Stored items
____________
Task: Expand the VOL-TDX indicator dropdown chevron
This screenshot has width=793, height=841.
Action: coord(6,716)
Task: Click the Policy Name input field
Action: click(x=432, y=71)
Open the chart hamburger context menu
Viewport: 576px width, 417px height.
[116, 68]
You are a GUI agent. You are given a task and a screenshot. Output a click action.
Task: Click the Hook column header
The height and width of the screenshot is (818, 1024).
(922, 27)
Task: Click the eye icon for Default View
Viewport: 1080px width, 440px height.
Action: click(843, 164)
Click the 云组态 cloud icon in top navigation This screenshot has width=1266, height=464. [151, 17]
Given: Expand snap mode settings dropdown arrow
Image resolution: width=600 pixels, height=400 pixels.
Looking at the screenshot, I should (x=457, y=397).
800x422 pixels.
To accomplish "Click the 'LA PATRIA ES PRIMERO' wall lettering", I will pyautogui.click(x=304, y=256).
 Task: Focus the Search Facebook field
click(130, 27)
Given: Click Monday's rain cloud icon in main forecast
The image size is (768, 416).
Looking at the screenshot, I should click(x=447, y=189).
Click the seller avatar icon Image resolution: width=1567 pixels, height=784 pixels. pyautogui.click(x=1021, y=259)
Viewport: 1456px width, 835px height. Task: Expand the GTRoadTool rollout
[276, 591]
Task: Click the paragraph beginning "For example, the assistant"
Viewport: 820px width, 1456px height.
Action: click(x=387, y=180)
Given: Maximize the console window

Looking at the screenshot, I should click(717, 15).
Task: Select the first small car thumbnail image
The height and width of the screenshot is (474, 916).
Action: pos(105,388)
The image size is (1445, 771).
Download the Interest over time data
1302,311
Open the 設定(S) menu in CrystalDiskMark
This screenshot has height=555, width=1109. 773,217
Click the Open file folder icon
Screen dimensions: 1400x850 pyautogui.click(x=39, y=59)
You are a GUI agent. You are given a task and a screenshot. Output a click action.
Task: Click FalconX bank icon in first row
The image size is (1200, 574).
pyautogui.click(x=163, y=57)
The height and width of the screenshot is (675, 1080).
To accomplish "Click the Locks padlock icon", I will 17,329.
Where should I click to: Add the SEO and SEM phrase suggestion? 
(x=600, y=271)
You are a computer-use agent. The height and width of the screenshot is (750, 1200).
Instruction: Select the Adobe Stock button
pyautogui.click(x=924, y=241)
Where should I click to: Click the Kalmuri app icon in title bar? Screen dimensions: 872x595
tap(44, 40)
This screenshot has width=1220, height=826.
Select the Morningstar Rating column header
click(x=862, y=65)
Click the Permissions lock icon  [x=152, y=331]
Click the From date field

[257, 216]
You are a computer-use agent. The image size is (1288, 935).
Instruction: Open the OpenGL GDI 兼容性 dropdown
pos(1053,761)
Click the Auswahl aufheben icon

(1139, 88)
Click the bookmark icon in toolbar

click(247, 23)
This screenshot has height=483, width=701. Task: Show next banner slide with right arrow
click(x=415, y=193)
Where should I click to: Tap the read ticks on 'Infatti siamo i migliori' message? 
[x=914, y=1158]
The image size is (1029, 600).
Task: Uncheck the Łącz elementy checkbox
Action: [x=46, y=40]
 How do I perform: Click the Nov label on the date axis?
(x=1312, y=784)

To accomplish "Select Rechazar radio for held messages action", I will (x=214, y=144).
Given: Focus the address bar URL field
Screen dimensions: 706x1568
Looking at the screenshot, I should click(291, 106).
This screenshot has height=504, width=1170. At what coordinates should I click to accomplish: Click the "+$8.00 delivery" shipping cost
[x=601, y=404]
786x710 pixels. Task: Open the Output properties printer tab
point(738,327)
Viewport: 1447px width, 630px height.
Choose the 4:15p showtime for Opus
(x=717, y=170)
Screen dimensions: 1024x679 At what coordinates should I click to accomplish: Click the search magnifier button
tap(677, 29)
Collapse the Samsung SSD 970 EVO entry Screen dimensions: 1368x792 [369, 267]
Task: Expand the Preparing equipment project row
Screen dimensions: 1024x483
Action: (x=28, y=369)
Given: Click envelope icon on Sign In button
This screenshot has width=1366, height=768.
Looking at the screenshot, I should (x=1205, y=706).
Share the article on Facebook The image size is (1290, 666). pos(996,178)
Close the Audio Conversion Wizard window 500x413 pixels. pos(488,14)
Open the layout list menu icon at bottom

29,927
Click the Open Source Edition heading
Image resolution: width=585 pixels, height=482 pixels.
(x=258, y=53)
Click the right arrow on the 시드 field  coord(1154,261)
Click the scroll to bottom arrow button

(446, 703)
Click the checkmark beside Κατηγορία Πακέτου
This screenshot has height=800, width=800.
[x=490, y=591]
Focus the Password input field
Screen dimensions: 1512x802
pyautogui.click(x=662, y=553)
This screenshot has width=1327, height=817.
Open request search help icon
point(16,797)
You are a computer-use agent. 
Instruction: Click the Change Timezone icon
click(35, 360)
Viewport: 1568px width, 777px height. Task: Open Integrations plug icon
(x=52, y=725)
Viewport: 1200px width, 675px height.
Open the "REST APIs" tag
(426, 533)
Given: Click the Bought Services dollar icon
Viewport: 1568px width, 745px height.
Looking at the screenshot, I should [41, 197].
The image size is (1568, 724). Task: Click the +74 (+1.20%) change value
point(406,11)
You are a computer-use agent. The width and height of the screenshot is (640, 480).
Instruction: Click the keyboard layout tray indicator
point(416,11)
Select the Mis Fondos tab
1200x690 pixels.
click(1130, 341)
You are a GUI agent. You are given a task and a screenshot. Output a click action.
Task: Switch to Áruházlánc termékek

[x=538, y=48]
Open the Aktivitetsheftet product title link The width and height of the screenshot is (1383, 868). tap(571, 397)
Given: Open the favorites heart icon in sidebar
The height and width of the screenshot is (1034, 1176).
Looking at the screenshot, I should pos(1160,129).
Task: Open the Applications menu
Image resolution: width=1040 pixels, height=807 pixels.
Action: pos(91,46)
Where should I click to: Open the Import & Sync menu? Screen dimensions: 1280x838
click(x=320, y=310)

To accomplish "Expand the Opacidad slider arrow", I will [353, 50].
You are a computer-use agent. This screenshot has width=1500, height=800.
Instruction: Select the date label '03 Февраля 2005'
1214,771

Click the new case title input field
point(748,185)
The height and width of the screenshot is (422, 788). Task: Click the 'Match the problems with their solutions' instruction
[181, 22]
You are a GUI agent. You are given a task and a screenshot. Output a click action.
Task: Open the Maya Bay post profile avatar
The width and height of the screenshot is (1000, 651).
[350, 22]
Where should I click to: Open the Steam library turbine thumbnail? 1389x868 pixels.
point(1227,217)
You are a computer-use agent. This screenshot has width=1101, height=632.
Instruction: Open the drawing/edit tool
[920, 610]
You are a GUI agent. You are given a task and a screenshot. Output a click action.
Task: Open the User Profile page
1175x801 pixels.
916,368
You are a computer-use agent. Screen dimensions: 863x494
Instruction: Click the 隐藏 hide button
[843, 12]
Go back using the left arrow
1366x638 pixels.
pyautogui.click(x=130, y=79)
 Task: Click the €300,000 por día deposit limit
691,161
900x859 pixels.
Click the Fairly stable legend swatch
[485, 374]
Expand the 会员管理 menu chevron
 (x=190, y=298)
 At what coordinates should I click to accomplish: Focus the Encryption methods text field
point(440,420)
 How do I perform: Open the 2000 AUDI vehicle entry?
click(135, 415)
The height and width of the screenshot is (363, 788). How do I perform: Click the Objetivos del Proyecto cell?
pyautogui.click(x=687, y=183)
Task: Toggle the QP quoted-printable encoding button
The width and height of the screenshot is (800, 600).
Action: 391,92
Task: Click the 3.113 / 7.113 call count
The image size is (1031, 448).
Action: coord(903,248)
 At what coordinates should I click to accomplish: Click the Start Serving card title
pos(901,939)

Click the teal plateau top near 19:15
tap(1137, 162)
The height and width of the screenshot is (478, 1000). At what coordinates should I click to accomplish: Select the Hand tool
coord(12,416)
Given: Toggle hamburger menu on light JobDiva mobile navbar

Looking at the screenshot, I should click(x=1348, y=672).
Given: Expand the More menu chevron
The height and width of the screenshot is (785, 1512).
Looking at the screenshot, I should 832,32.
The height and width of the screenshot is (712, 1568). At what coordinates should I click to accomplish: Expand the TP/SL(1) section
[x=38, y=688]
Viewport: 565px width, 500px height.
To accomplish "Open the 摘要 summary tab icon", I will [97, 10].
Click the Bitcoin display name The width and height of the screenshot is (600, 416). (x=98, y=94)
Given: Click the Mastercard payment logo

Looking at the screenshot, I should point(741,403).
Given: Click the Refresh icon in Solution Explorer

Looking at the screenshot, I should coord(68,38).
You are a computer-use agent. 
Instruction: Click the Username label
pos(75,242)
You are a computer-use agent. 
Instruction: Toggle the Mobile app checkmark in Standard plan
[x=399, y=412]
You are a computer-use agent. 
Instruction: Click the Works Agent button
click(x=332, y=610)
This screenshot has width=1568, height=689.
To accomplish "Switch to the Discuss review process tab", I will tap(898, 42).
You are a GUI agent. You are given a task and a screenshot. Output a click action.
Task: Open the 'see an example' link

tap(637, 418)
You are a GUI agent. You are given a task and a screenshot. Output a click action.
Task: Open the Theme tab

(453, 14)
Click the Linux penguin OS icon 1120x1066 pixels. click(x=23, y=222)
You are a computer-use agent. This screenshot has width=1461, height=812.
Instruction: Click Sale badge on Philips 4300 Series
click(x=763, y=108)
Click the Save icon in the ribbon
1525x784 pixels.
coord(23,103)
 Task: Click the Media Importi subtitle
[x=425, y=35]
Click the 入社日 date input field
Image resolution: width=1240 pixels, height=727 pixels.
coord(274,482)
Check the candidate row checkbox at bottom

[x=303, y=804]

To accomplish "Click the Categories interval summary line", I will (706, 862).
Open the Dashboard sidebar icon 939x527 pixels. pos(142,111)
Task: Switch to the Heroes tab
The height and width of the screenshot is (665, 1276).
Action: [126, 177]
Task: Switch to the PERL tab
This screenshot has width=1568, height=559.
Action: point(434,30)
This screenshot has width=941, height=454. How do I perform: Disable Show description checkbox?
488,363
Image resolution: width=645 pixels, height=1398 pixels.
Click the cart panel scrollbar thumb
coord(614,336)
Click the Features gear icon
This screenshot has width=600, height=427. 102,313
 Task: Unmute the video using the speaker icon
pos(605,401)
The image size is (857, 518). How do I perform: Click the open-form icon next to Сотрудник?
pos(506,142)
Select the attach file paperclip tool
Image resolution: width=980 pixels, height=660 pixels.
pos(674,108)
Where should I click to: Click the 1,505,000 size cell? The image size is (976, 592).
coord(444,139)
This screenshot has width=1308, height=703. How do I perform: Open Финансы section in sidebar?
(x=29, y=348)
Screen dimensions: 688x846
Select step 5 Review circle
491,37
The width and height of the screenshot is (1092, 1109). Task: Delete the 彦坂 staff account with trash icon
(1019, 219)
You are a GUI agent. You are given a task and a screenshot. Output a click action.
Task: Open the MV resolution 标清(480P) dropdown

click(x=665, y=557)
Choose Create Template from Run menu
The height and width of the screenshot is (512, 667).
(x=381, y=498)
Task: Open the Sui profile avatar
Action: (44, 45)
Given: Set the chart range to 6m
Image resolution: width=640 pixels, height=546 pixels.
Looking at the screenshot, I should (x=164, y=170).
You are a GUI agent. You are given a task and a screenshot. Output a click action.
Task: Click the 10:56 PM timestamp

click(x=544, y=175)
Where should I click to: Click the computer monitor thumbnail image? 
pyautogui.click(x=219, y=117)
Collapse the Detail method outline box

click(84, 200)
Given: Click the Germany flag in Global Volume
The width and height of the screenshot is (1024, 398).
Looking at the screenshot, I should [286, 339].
____________
# TRY IT
From the records above, copy every line that includes the word "first".

# RESULT OF THE EXERCISE
Task: Select the first small car thumbnail image
Task: Click FalconX bank icon in first row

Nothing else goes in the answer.